### Activity
Retype exactly the lines from the line with "Ekmek Tavası Deliksiz (876, 543)" to the end of the data, keeping both boundary lines.

### Records for this exercise

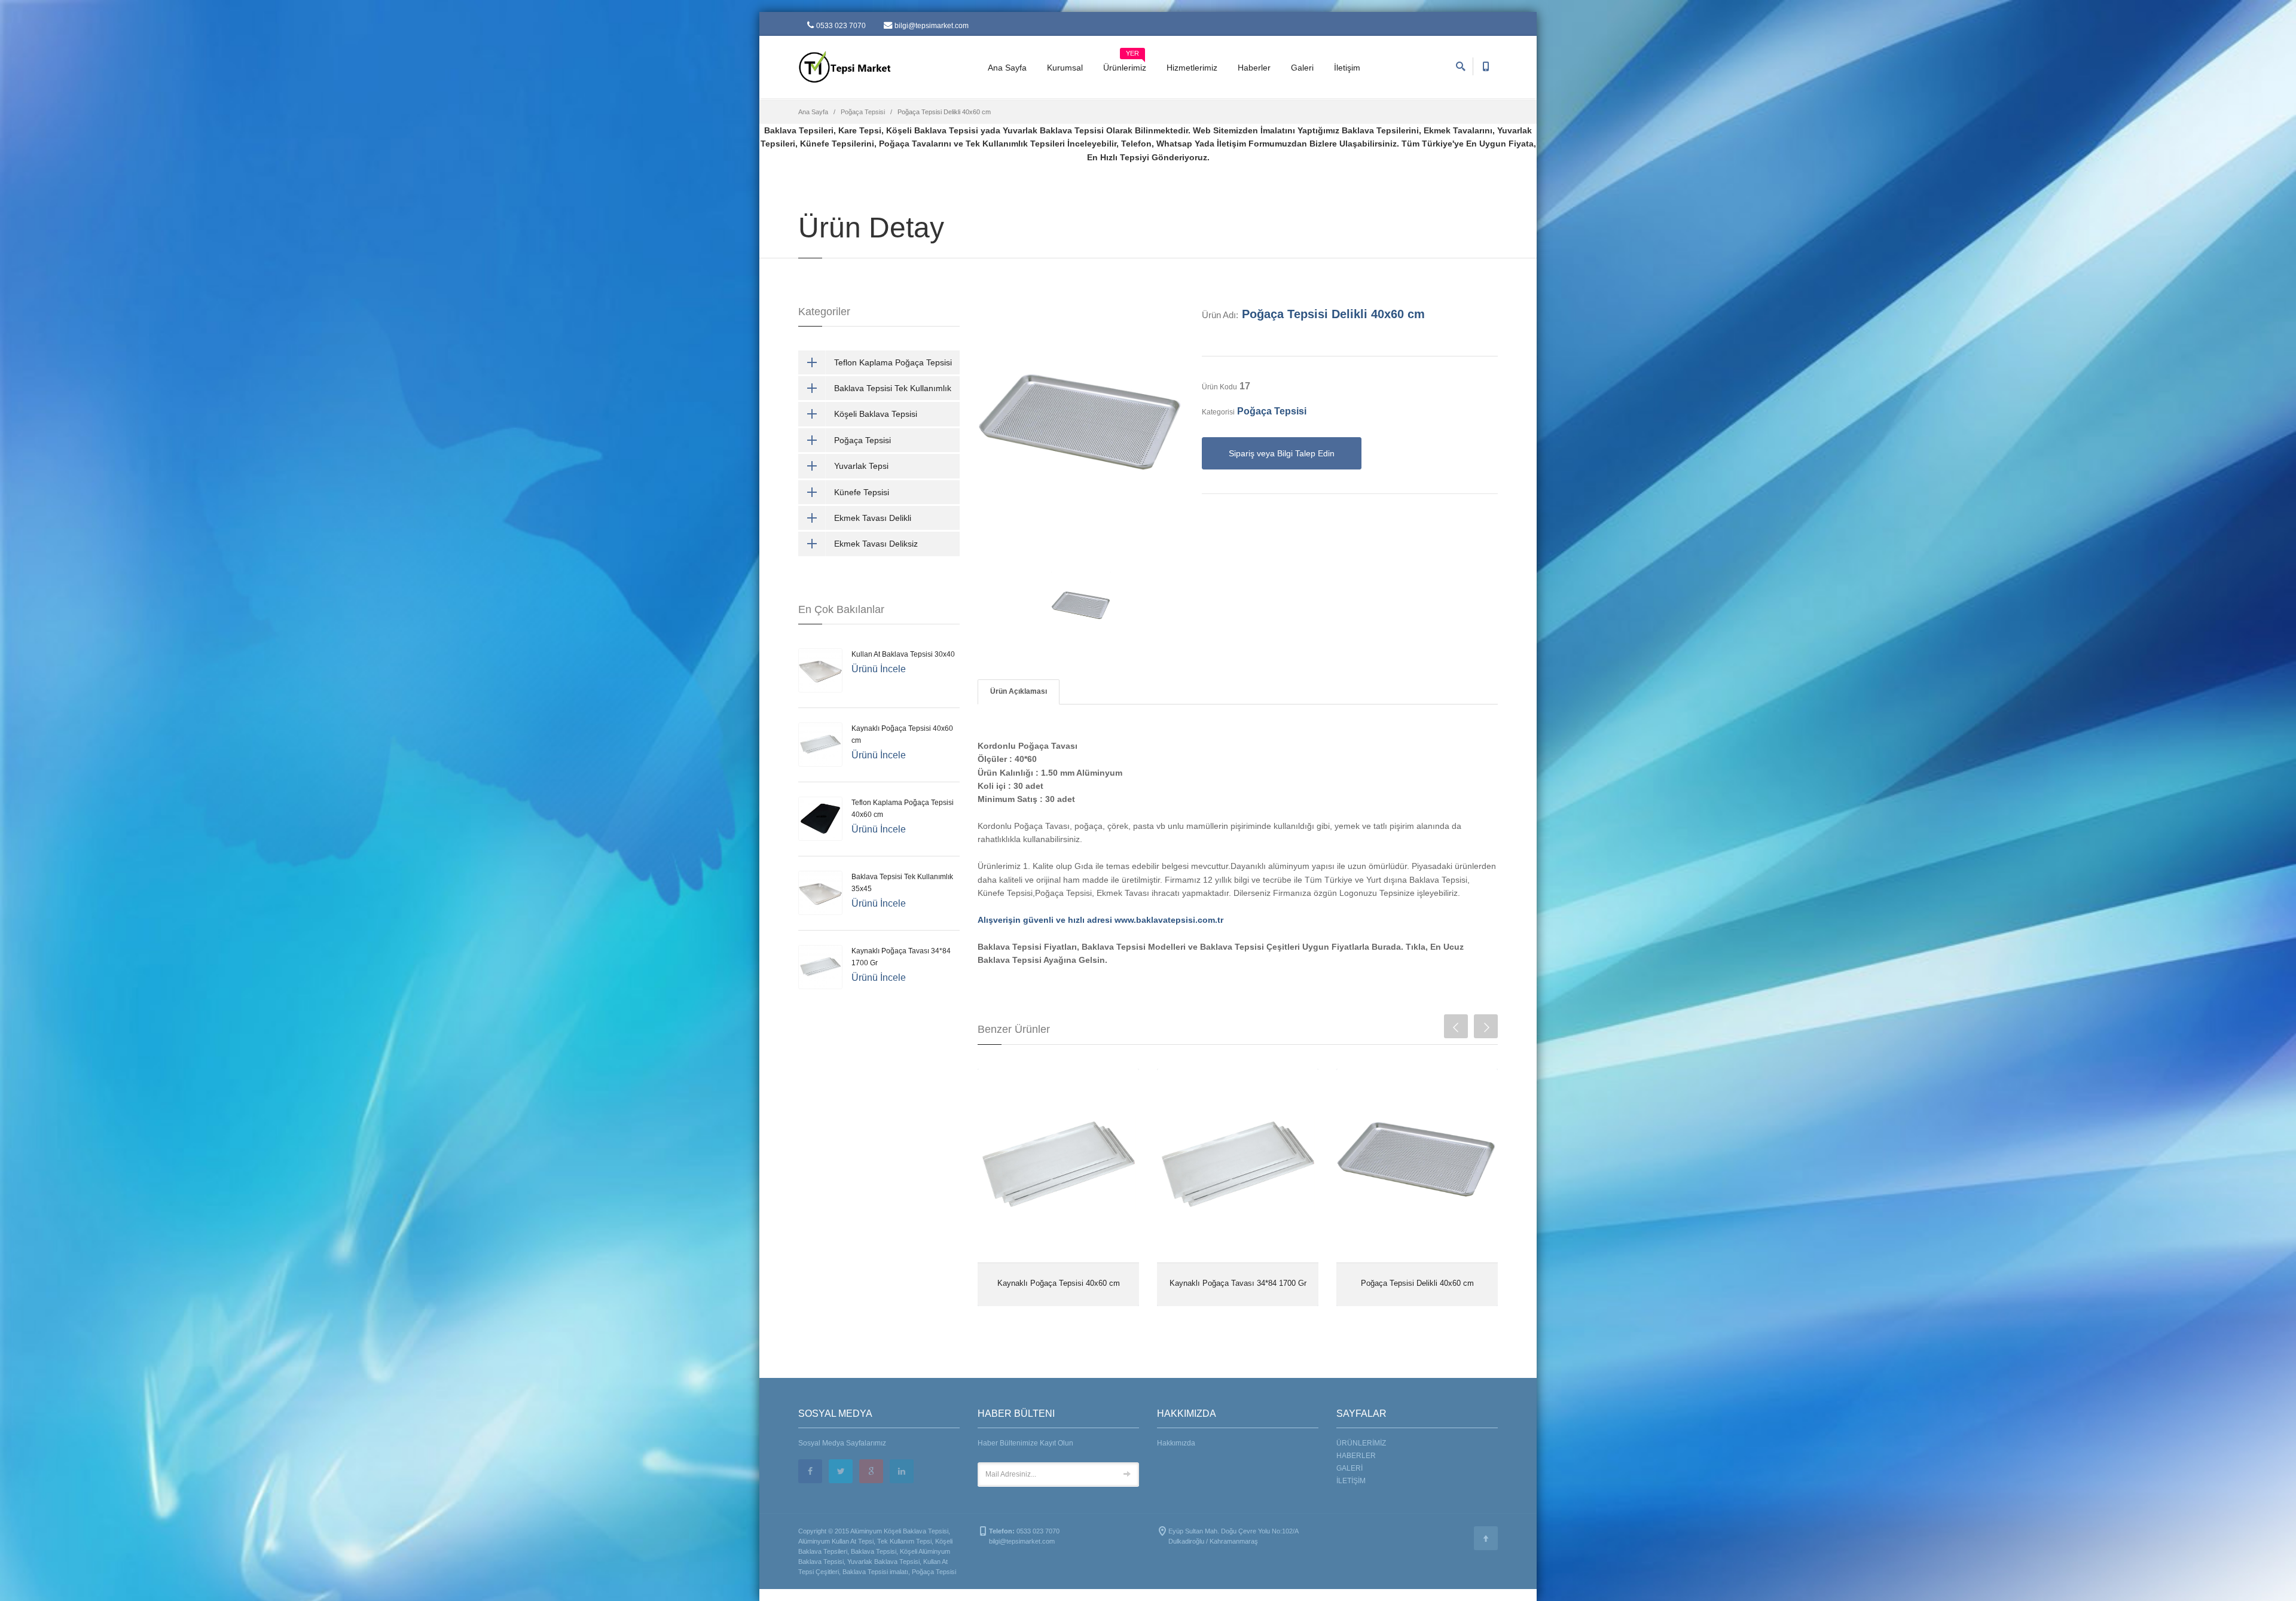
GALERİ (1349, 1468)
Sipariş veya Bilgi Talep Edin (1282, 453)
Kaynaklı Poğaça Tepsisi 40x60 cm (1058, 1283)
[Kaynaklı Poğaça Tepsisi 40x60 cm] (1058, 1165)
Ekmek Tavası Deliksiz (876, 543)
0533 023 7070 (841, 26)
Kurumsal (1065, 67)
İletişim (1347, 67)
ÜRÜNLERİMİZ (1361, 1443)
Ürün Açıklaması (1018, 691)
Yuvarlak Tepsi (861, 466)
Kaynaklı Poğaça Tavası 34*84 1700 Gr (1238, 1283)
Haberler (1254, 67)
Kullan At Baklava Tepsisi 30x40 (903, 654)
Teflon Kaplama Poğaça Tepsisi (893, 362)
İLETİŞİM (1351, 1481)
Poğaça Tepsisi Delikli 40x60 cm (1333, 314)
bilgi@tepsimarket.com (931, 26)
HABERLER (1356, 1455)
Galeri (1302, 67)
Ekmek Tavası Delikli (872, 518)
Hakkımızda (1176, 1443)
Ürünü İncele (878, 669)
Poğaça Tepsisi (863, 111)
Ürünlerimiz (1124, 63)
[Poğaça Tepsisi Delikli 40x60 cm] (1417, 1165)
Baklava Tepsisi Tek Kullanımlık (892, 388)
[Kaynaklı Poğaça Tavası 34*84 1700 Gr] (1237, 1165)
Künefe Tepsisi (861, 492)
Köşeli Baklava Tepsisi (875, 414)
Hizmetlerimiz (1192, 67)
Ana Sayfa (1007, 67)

### Answer section
Ekmek Tavası Deliksiz (876, 543)
0533 023 7070 (841, 26)
Kurumsal (1065, 67)
İletişim (1347, 67)
ÜRÜNLERİMİZ (1361, 1443)
Ürün Açıklaması (1018, 691)
Yuvarlak Tepsi (861, 466)
Kaynaklı Poğaça Tavası 34*84 1700 Gr (1238, 1283)
Haberler (1254, 67)
Kullan At Baklava Tepsisi 30x40 (903, 654)
Teflon Kaplama Poğaça Tepsisi (893, 362)
İLETİŞİM (1351, 1481)
Poğaça Tepsisi Delikli 40x60 cm (1333, 314)
bilgi@tepsimarket.com (931, 26)
HABERLER (1356, 1455)
Galeri (1302, 67)
Ekmek Tavası Delikli (872, 518)
Hakkımızda (1176, 1443)
Ürünü İncele (878, 669)
Poğaça Tepsisi (863, 111)
Ürünlerimiz (1124, 63)
[Poğaça Tepsisi Delikli 40x60 cm] (1417, 1165)
Baklava Tepsisi Tek Kullanımlık (892, 388)
[Kaynaklı Poğaça Tavası 34*84 1700 Gr] (1237, 1165)
Künefe Tepsisi (861, 492)
Köşeli Baklava Tepsisi (875, 414)
Hizmetlerimiz (1192, 67)
Ana Sayfa (1007, 67)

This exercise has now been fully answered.